▶ _Provided passage_
— Start —

Cup 26

Person: Jim Little

Drink: Medium brewed coffee, Hazelnut blend

Snowapocalypse 2011 descended upon East Lansing, which closed school and successfully interrupted my plans to head to Detroit for Cup 26 in the process.

I wasn’t sure how I was going to carry out the week’s coffee, but as I looked at the 11 inches of snow I’d have to trudge through, I remembered hearing a story about how Jim Little, the owner of H&H Mobil, voluntarily plowed my friend’s  driveway after the last major snowfall. Included in the story was helpful advice: “You’re a business major—if you want to know about customer service, he’s the guy to talk to!”

So I called up H&H and asked for Jim. I apologized for the late notice and asked if he’d be willing to meet for coffee the next day. He said he was at the shop from 7 am to 7 pm daily, so he would be around if I stopped by. I said I’d see him around 10:30. 

While this may be obvious, I would like to point out that I don’t typically hang out at gas stations. While coffee shops have some magnetic power that draws me in on a daily basis, gas stations are places I only frequent when my gaslight starts yelling at me. I find them dingy, unwelcoming, and overly fluorescent. When I do fill-up, I typically pay at the pump and quickly get on my way.

Nevertheless, there was something intriguing about sharing a cup outside my usual realm. My intuition didn’t let me down; Cup 26 was one of the most unconventional cups yet.

I walked into the station and found Jim talking with two customers. He said hello and I introduced myself before he pointed me toward the coffee and told me to help myself. With coffee in hand, we stood in an unoccupied corner of the store—between the bathroom and the pop machine—where he asked me outright,

 “Well, what do you want to know?”

Jim, like me, studied business at Michigan State. After graduation, he had his sights set on going back into the navy as a pilot, but the uncertainty of the Vietnam War prompted him to put his business degree to work instead. He heard about an opportunity to buy a new Mobile Oil station on the corner of Hagadorn and Haslett roads and decided to venture into entrepreneurship. He had previous experience working in gas stations and figured it was a good undertaking for a couple of years. He bought the shop, named it Hagadorn and Haslett Mobile (quickly shortened to H&H) and 41 years later, he’s still running the business.

— End —

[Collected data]

— Start —

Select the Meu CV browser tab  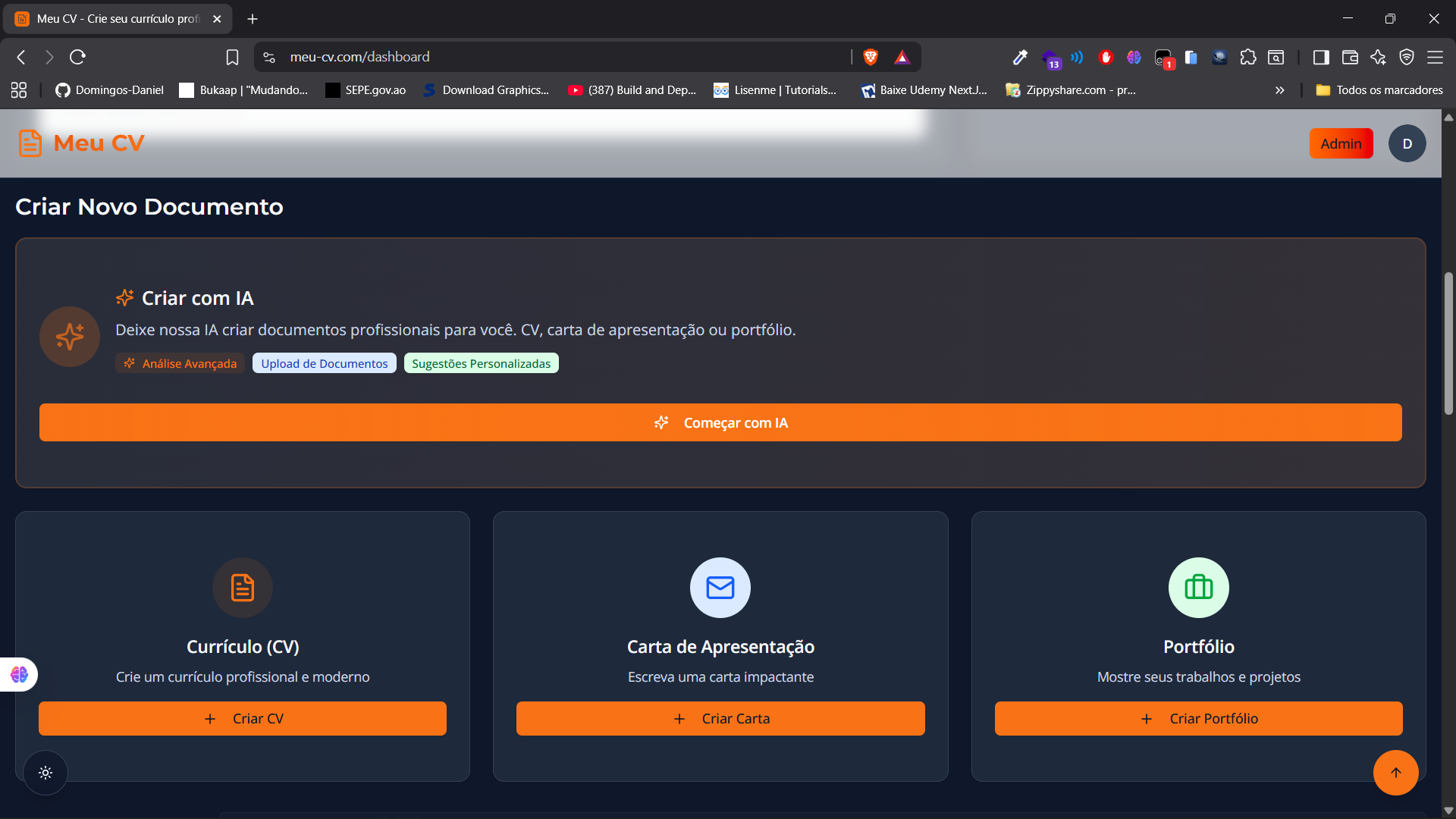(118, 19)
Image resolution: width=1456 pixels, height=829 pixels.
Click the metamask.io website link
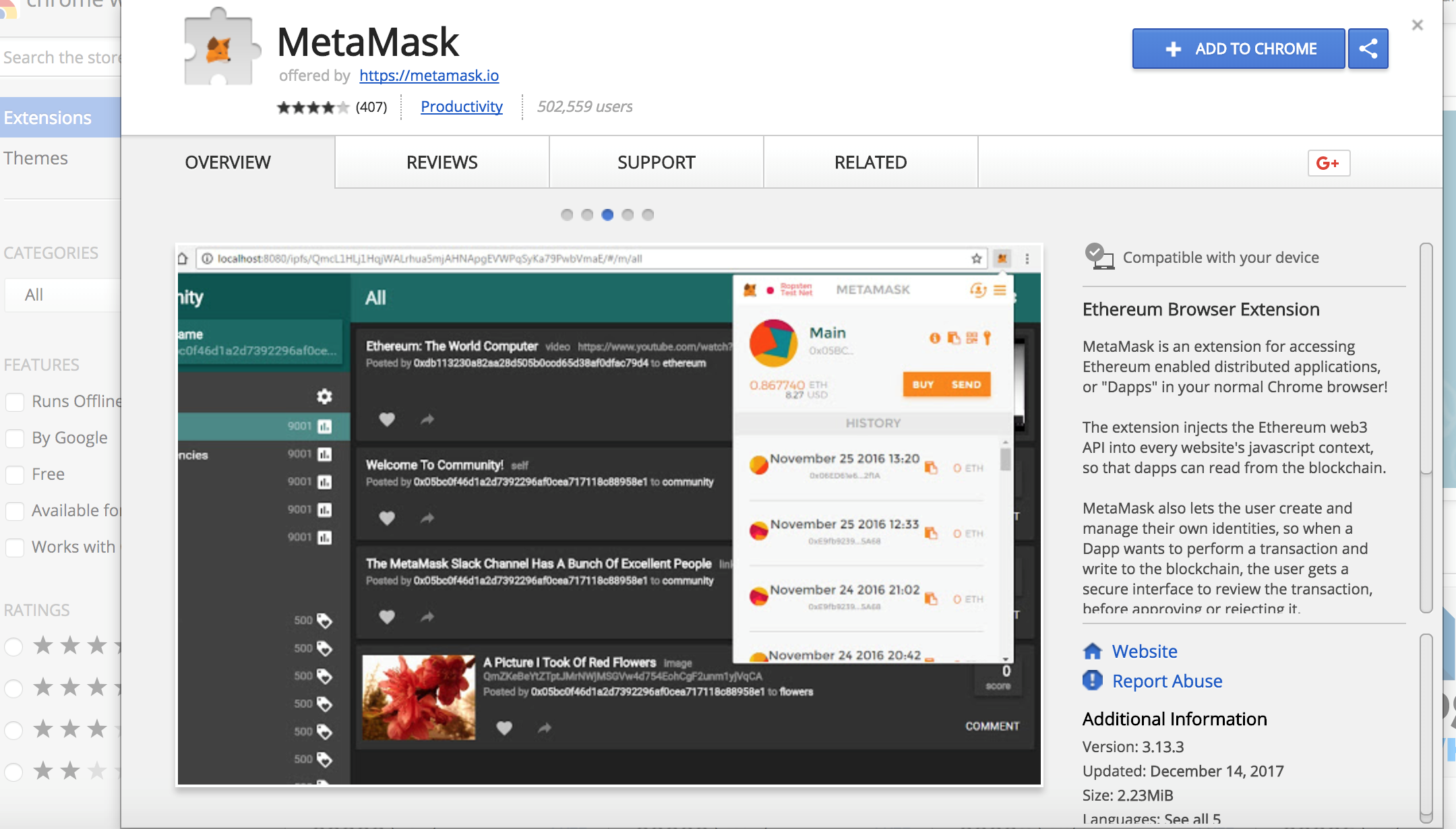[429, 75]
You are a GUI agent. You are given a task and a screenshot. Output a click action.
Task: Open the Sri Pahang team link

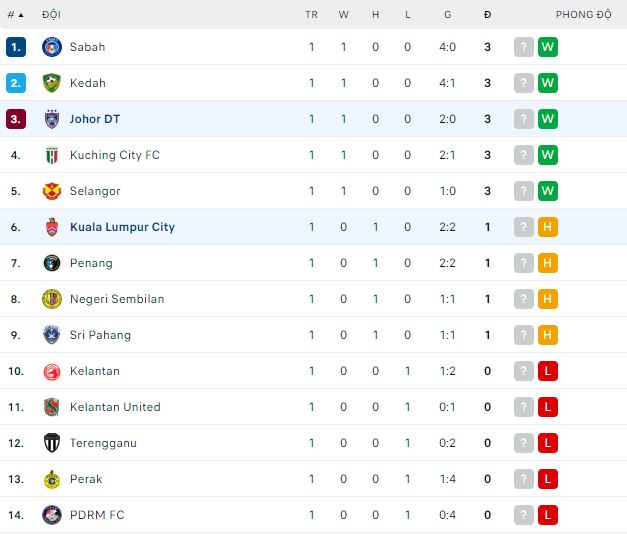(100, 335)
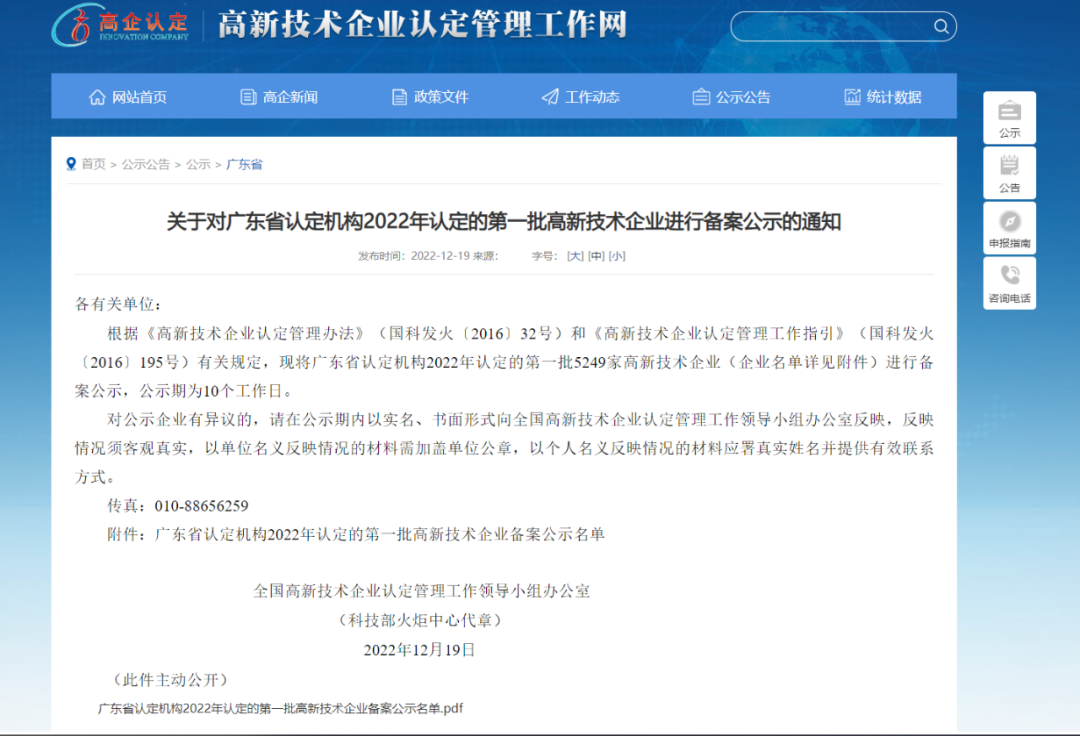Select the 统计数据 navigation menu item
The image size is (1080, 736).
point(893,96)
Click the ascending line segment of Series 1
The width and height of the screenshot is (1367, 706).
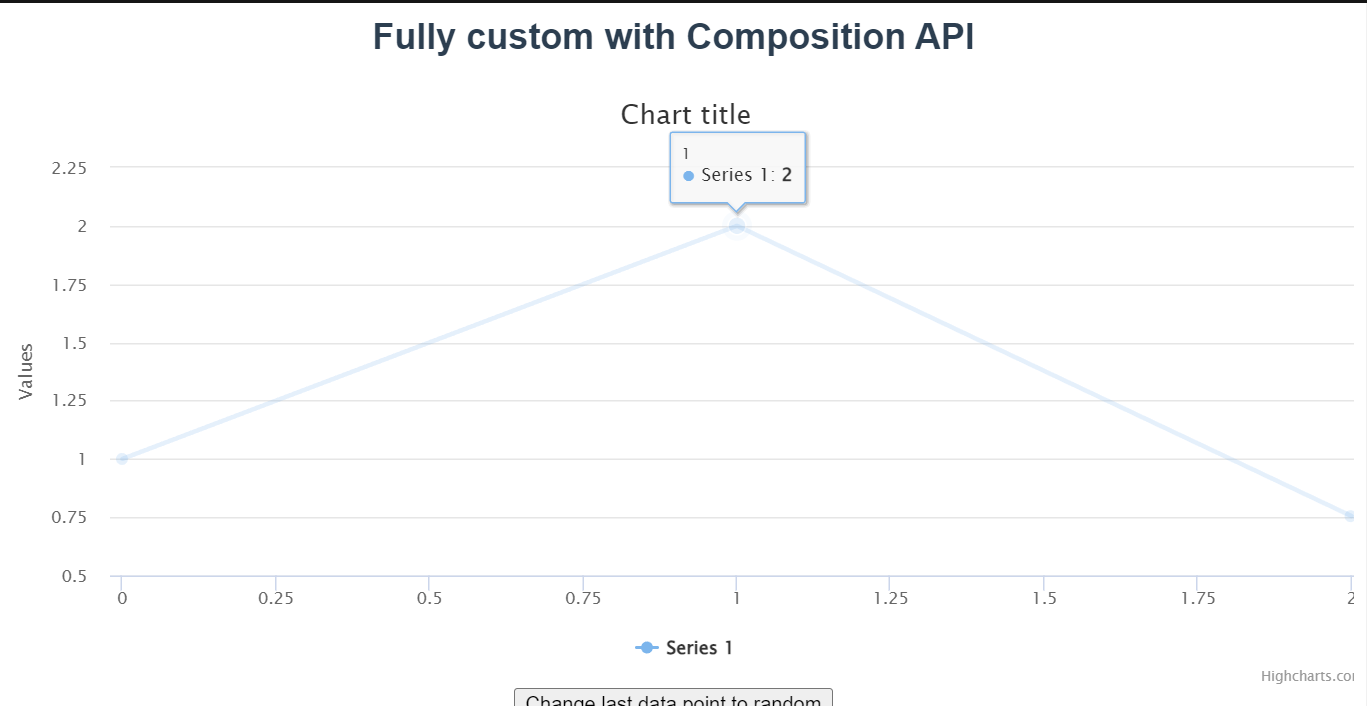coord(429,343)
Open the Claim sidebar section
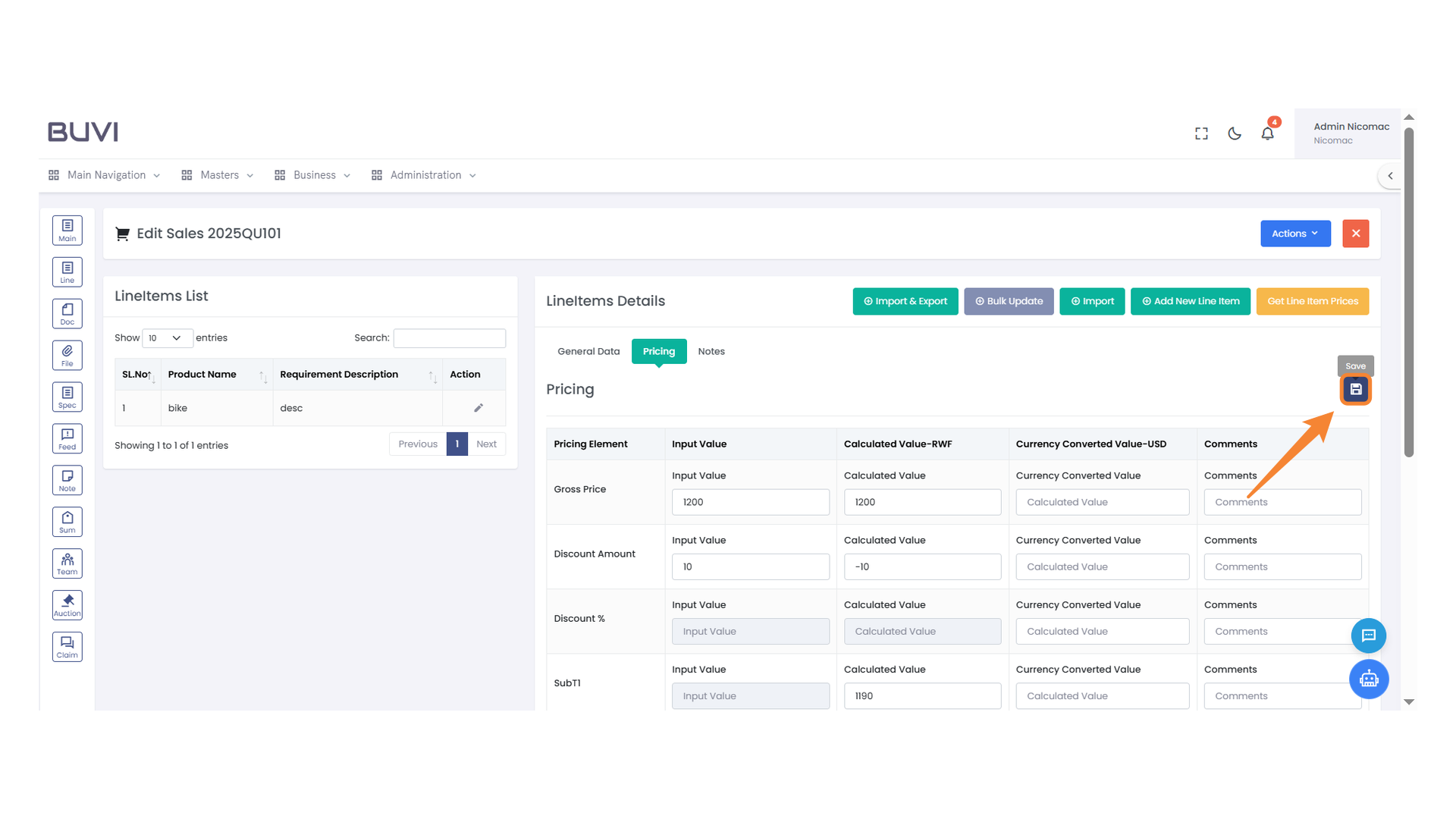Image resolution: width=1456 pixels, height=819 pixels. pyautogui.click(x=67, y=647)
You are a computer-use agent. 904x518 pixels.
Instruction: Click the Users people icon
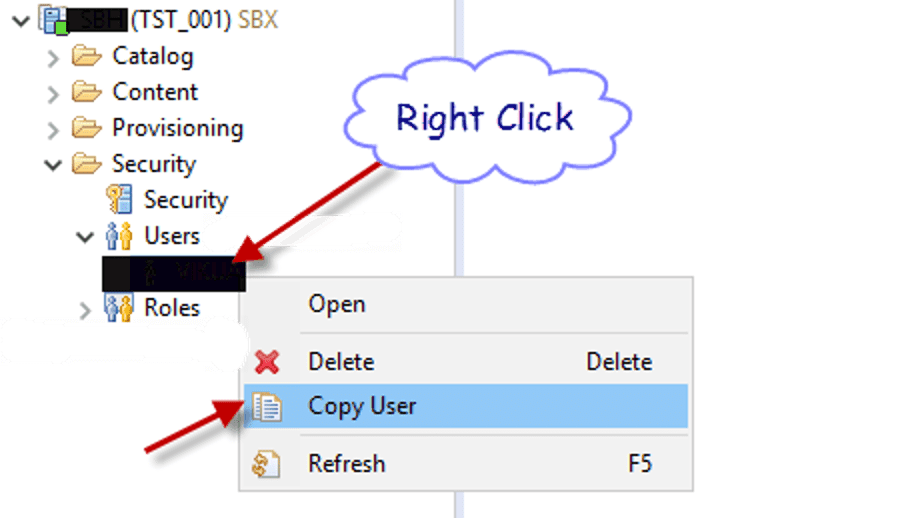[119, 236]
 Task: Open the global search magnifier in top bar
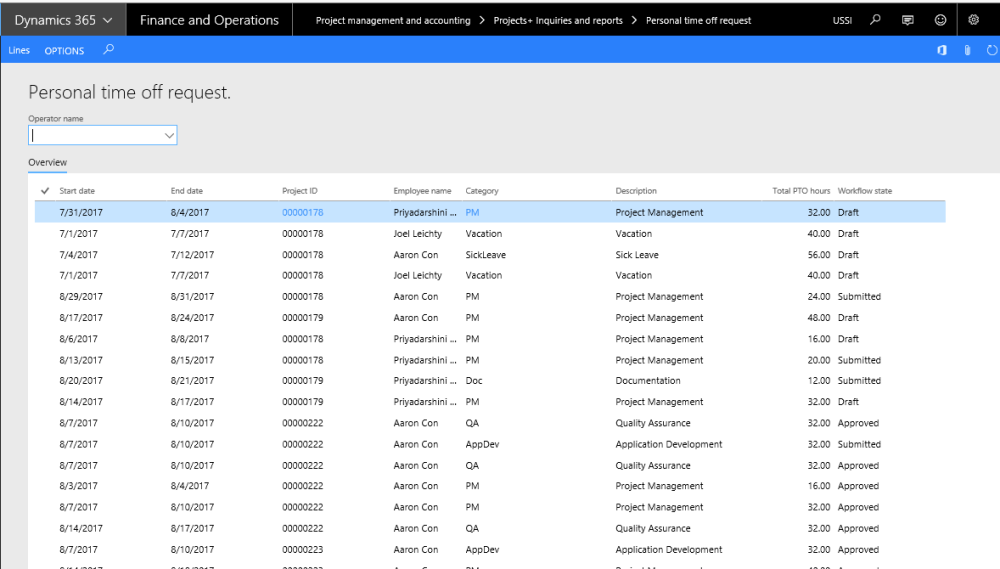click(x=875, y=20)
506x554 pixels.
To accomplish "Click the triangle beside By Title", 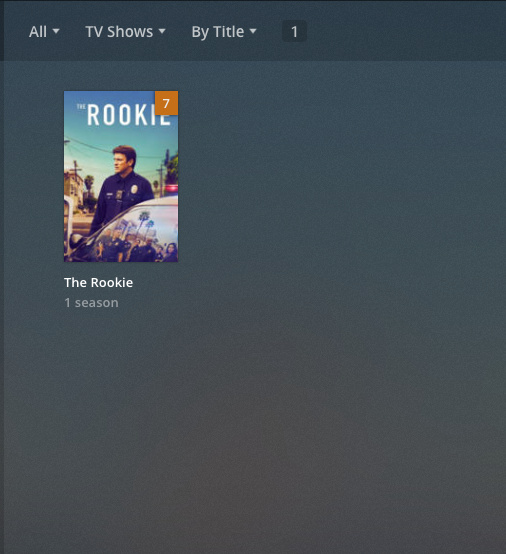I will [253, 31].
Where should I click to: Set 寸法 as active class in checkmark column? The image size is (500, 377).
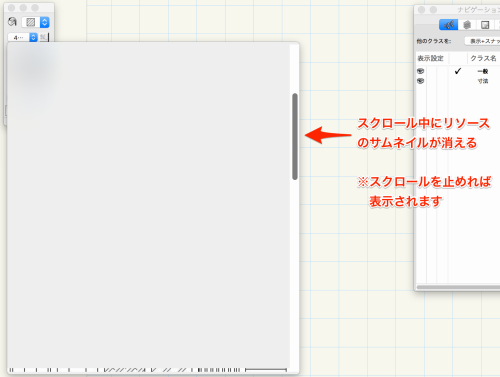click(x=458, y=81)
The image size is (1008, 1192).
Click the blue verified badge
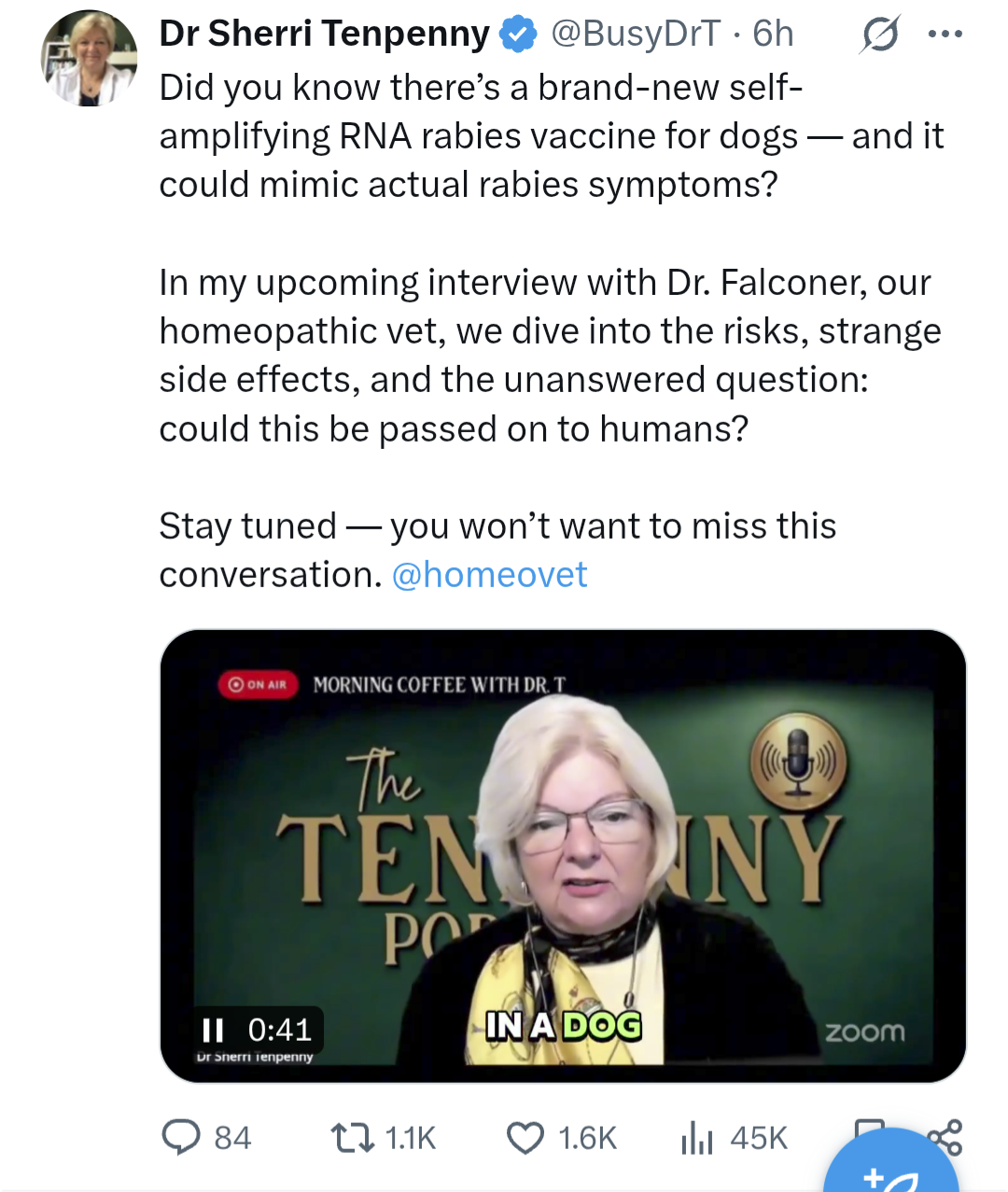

— End —

▶ _Written task_
From the Cup 26 post about Jim Little, reproduce word for word the passage between "Person: Jim Little" and "in the process.", inclusive. The records play no part in the work that comes next.

▶ _Output for this task_
Person: Jim Little

Drink: Medium brewed coffee, Hazelnut blend

Snowapocalypse 2011 descended upon East Lansing, which closed school and successfully interrupted my plans to head to Detroit for Cup 26 in the process.